Oddly, Bridges devotes little space in this section to “lived experience,” “intersectionality,” “storytelling,” and “interest convergence” as core components of CRT, but still mentions them throughout her book as ideas to which CRTs are deeply committed. Such comments demonstrate that conservative critics of CRT are not the only ones who feel comfortable making generalizations like “CRTs believe X,” even if X is not affirmed by every CRT who ever lived.

Finally, Bridges’ treatment of racial disparities with respect to health (Chapter 16), criminal justice (Chapter 18), welfare (Chapter 19), and education (Chapter 20) is both highly relevant and deeply frustrating. In each of these sections she offers legitimate insights into both historical and contemporary phenomena. For example, her discussions of the Supreme Court’s reasoning on affirmative action or how “welfare” was originally associated with rural whites is fascinating. But when it comes to explaining racial disparities or offering policy solutions, she is inevitably blinkered by her commitment to the basic principles of critical race theory. Over and over, she assumes that because a particular non-race-based factor (like “class” or “culture”) cannot explain a racial disparity in totality, a race-based explanation ought to be preferred. This is an unhelpful way to approach complex problems, which are inevitably the cumulative product of numerous causes. We should not rule out discrimination or more nebulous “systemic” factors as a cause of racial disparities. But neither should we insist for ideological reasons that systemic forces are the sole cause of disparities.

Overall, Bridges’ book is probably the most accessible and up-to-date of any CRT text I’ve read. While she doesn’t have the scholarly cachet of Delgado or Crenshaw, she makes up for it with her clear presentation of the material.

Selected quotes:

If one defines a ‘theory’ as an idea that one can test with experiments in order to prove its truth or falsity, then CRT is not a theory. There is no test that can prove that CRT is ‘right’ or ‘wrong’ when it argues that the law constructs, naturalizes, and justifies racial inequality. However, if we embraced a more expansive definition of ‘theory’ — defining it as an analytical framework that can be used to explain or examine facts or events– then CRT would qualify” (p. 7-8)
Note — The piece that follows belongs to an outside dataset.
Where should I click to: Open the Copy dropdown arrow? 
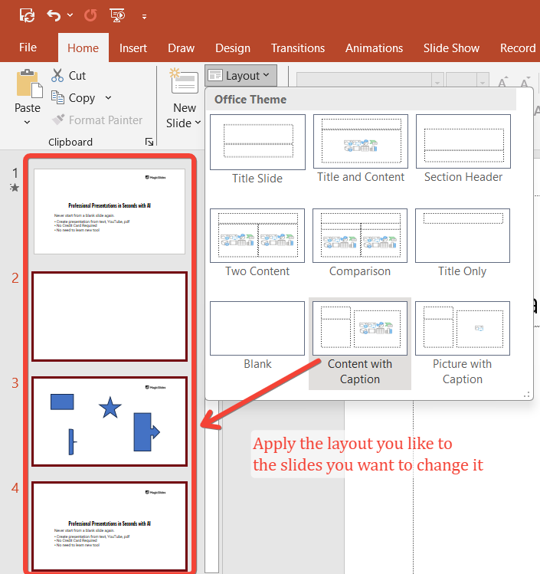[x=108, y=98]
“[Critical race theory] insists that one cannot understand the inequalities within society if one fails to understand classism, sexism, religious intolerance, homophobia, transphobia, etc.” (p.14)
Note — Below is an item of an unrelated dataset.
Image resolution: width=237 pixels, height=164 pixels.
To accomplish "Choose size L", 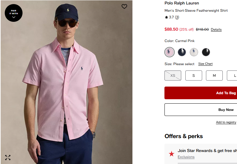I will pos(232,76).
“[Critical legal scholars] were interested in the law as ideology; they were interested in the law as a body of thought that served to legitimate an unequal status quo” (p. 26)

“CRT recognizes that in order to achieve… substantive equality, there must be some dissimilar treatment of the dissimilarly situated individuals and groups in society” (p. 45)
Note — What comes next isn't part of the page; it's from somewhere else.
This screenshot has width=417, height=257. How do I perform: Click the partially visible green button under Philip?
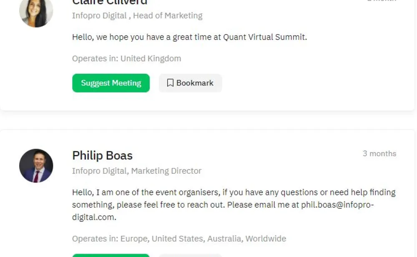click(x=111, y=255)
CRT is simply skeptical that a ‘neutral’ standard, an ‘objective’ rule, or a ‘rational’ regime exists. Neutrality, objectivity, and rationality are supposed to be outside of power. But, CRT proposes that power –white racial power, to be precise– created these concepts…The result is that CRT tends to understand ‘neutrality’, ‘objectivity,’ and ‘reason,’ to be traps. They are excuses for maintaining the current maldistribution of racial power” (p. 49)

“[QueerCrit] challenges racism, classism, sexism, ableism, and xenophobia as vigorously as it challenges heteronormativity and cisnormativity” (p. 107)

intersectionality was not offered as a corrective to CRT; instead, it is CRT” (p. 116)

Many [antiracist] organizations have failed to recognize that homophobia and cisnormativity must be challenged if racism and racial disenfranchisement are to be defeated” (p. 255)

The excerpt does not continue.